Transcribe each line of the data below verbatim, without changing a single character.

» Data shown:
-- START --
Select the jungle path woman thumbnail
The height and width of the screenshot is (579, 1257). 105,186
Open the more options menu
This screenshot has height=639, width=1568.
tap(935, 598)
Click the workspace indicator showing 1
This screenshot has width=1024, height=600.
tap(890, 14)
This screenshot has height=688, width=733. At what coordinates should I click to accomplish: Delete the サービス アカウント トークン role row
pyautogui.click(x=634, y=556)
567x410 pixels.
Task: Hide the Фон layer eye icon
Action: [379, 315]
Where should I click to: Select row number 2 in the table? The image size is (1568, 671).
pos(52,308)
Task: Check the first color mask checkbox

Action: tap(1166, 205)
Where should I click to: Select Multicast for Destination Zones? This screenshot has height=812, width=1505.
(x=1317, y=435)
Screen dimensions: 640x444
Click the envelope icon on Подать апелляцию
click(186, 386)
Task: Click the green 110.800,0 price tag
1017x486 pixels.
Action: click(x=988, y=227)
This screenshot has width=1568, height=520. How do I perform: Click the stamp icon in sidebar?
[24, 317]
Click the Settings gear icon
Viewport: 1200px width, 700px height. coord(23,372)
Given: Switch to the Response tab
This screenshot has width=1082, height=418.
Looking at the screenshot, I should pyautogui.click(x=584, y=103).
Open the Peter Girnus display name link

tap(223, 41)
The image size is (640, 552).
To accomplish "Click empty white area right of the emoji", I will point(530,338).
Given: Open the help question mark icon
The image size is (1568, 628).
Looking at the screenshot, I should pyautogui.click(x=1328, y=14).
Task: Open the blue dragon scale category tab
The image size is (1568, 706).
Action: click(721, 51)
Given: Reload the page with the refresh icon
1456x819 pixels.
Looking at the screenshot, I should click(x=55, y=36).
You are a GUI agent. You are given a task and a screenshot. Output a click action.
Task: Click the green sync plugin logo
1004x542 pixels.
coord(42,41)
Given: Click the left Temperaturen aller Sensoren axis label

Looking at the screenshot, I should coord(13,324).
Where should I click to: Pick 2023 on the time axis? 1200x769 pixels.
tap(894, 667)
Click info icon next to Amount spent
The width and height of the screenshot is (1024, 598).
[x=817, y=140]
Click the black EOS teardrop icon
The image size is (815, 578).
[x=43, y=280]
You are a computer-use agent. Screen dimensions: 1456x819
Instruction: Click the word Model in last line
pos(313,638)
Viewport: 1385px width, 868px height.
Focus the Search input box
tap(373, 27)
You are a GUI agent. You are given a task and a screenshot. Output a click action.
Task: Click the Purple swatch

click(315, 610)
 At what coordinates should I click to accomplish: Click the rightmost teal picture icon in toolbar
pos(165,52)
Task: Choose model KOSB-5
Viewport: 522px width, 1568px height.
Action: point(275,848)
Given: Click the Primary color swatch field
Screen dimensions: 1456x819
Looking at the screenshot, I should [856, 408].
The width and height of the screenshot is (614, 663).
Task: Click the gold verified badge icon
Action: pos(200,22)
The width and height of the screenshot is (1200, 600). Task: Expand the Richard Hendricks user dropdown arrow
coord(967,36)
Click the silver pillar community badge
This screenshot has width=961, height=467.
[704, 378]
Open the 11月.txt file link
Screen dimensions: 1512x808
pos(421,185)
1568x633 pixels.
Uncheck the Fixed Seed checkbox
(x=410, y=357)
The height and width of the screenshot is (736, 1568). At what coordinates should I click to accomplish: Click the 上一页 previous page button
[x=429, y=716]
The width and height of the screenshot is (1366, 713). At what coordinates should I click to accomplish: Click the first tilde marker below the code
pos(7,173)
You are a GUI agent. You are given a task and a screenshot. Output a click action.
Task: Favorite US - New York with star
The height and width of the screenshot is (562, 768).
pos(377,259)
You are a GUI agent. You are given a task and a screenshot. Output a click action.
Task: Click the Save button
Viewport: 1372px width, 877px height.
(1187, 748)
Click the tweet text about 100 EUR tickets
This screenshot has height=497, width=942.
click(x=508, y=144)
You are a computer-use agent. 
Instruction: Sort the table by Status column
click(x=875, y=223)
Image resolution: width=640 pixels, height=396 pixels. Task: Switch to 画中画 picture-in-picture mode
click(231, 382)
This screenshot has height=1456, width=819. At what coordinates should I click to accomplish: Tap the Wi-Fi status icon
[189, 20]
-- END --
» Problem solution:
Select the jungle path woman thumbnail
The height and width of the screenshot is (579, 1257). 105,186
Open the more options menu
This screenshot has height=639, width=1568.
tap(935, 598)
Click the workspace indicator showing 1
This screenshot has width=1024, height=600.
tap(890, 14)
This screenshot has height=688, width=733. At what coordinates should I click to accomplish: Delete the サービス アカウント トークン role row
pyautogui.click(x=634, y=556)
567x410 pixels.
Task: Hide the Фон layer eye icon
Action: [379, 315]
Where should I click to: Select row number 2 in the table? The image size is (1568, 671).
pos(52,308)
Task: Check the first color mask checkbox

Action: tap(1166, 205)
Where should I click to: Select Multicast for Destination Zones? This screenshot has height=812, width=1505.
(x=1317, y=435)
Screen dimensions: 640x444
Click the envelope icon on Подать апелляцию
click(186, 386)
Task: Click the green 110.800,0 price tag
1017x486 pixels.
Action: click(x=988, y=227)
This screenshot has width=1568, height=520. How do I perform: Click the stamp icon in sidebar?
[24, 317]
Click the Settings gear icon
Viewport: 1200px width, 700px height. coord(23,372)
Given: Switch to the Response tab
This screenshot has width=1082, height=418.
Looking at the screenshot, I should pyautogui.click(x=584, y=103).
Open the Peter Girnus display name link

tap(223, 41)
The image size is (640, 552).
To accomplish "Click empty white area right of the emoji", I will point(530,338).
Given: Open the help question mark icon
The image size is (1568, 628).
Looking at the screenshot, I should pyautogui.click(x=1328, y=14).
Task: Open the blue dragon scale category tab
The image size is (1568, 706).
Action: click(721, 51)
Given: Reload the page with the refresh icon
1456x819 pixels.
Looking at the screenshot, I should click(x=55, y=36).
You are a GUI agent. You are given a task and a screenshot. Output a click action.
Task: Click the green sync plugin logo
1004x542 pixels.
coord(42,41)
Given: Click the left Temperaturen aller Sensoren axis label

Looking at the screenshot, I should coord(13,324).
Where should I click to: Pick 2023 on the time axis? 1200x769 pixels.
tap(894, 667)
Click info icon next to Amount spent
The width and height of the screenshot is (1024, 598).
[x=817, y=140]
Click the black EOS teardrop icon
The image size is (815, 578).
[x=43, y=280]
You are a computer-use agent. Screen dimensions: 1456x819
Instruction: Click the word Model in last line
pos(313,638)
Viewport: 1385px width, 868px height.
Focus the Search input box
tap(373, 27)
You are a GUI agent. You are given a task and a screenshot. Output a click action.
Task: Click the Purple swatch

click(315, 610)
 At what coordinates should I click to accomplish: Click the rightmost teal picture icon in toolbar
pos(165,52)
Task: Choose model KOSB-5
Viewport: 522px width, 1568px height.
Action: point(275,848)
Given: Click the Primary color swatch field
Screen dimensions: 1456x819
Looking at the screenshot, I should [856, 408].
The width and height of the screenshot is (614, 663).
Task: Click the gold verified badge icon
Action: pos(200,22)
The width and height of the screenshot is (1200, 600). Task: Expand the Richard Hendricks user dropdown arrow
coord(967,36)
Click the silver pillar community badge
This screenshot has width=961, height=467.
[704, 378]
Open the 11月.txt file link
Screen dimensions: 1512x808
pos(421,185)
1568x633 pixels.
Uncheck the Fixed Seed checkbox
(x=410, y=357)
The height and width of the screenshot is (736, 1568). At what coordinates should I click to accomplish: Click the 上一页 previous page button
[x=429, y=716]
The width and height of the screenshot is (1366, 713). At what coordinates should I click to accomplish: Click the first tilde marker below the code
pos(7,173)
You are a GUI agent. You are given a task and a screenshot. Output a click action.
Task: Favorite US - New York with star
The height and width of the screenshot is (562, 768).
pos(377,259)
You are a GUI agent. You are given a task and a screenshot. Output a click action.
Task: Click the Save button
Viewport: 1372px width, 877px height.
(1187, 748)
Click the tweet text about 100 EUR tickets
This screenshot has height=497, width=942.
click(x=508, y=144)
You are a computer-use agent. 
Instruction: Sort the table by Status column
click(x=875, y=223)
Image resolution: width=640 pixels, height=396 pixels. Task: Switch to 画中画 picture-in-picture mode
click(231, 382)
This screenshot has height=1456, width=819. At what coordinates should I click to accomplish: Tap the Wi-Fi status icon
[189, 20]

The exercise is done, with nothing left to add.